Moneyfacts figures show that easy access savings rates fell at the fast rate in nearly four years in April, with the average account now paying 3.11 percent.

Parry said this is likely to fall further as rate cuts loom closer, which increases the relative appeal of gold.

“While the gold price can fluctuate from day to day, over time it tends to move steadily upwards. It has risen 19 percent in the past year alone, six times more than the interest on a typical savings account.”

Gold miners now have to dig deeper to access quality gold reserves, and this should squeeze supply and support the price, said Rick Kanda, managing director of the Gold Bullion Company. “The easy gold has already been mined. Increased challenges, dangers, costs and time should result in higher prices.”

While many invest in gold by purchasing jewellery, bars and coins, these come with storage and security risks, and there are easier and cheaper options.

Many favour low-cost exchange traded funds (ETFs) such as iShares Gold Trust or SPDR Gold Shares, that simply track the gold price.

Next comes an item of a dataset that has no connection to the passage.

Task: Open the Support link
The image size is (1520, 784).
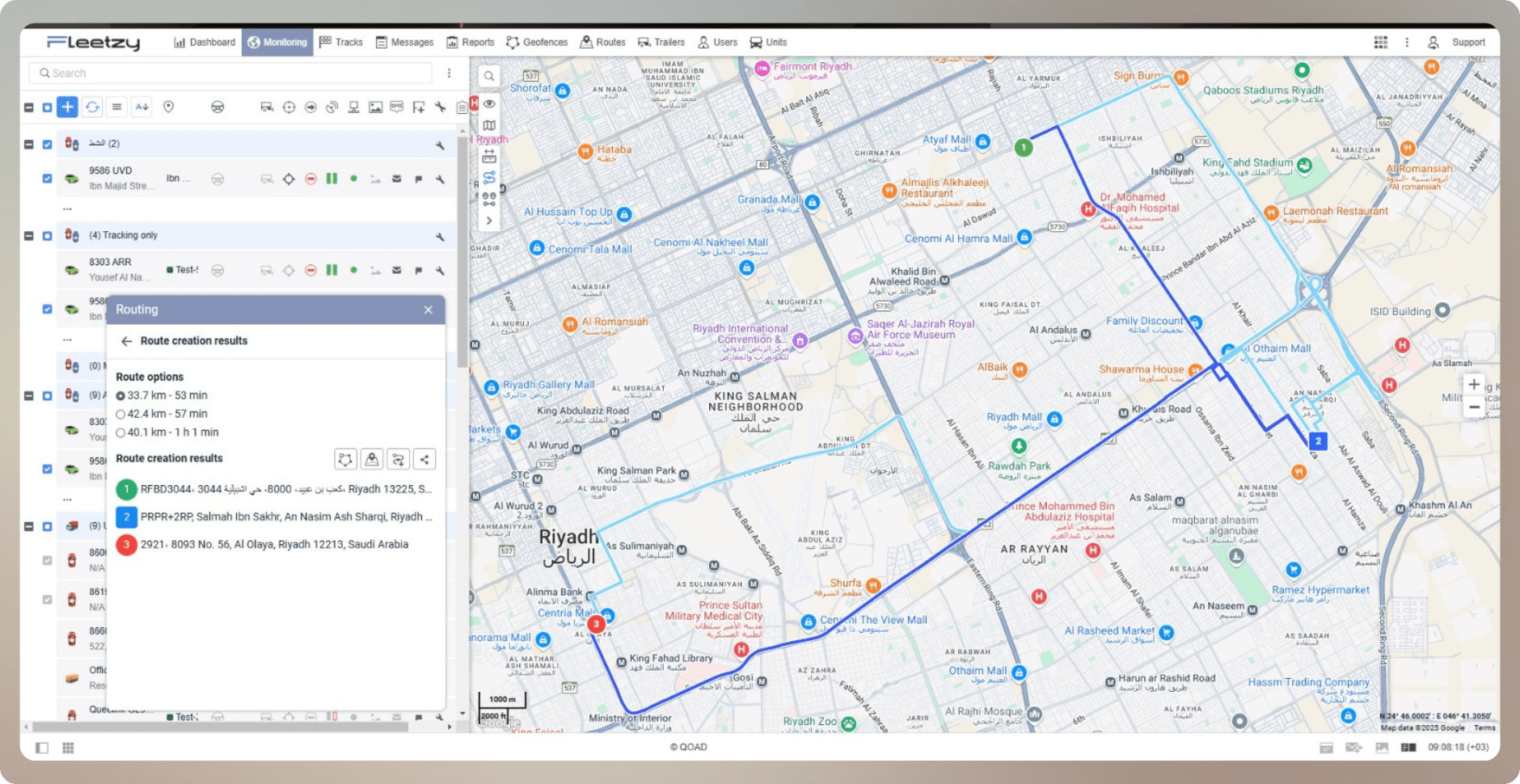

These can be bought inside a stocks and shares Isa on an investment platform, with all capital gains free of tax.

TallyMoney deposits are held as real gold, stored securely in a Swiss vault, but savers can withdraw or spend their money for free from an ATM or spend via debit card, while benefiting from any increase in the gold price.

Despite gold’s reputation as a safe haven, the price can be highly volatile. If political and economic tensions ease, the price could drop, hitting the value of your holdings. It has retreated from its all-time high, and currently trades at around $2,311 an ounce.

In contrast to cash, your capital as at risk.

Also, gold will not suit savers who need to generate income from their savings. Investors will only make money if the gold price continues to climb.

Gold has few industrial uses, which means the price is driven almost entirely by sentiment. This could shift if economic political tensions ease.

Yet there seems a little prospect of that happening today, as a bloody war rages in Ukraine, Chinese premier Xi Jinping menaces Taiwan and Donald Trump steals a march in the US presidential election.

Most advisers recommend holding no more than five to 10 percent of your total savings in the precious metal, for diversification.

The old investment rule applies, do not put all your eggs in one basket. That includes golden ones.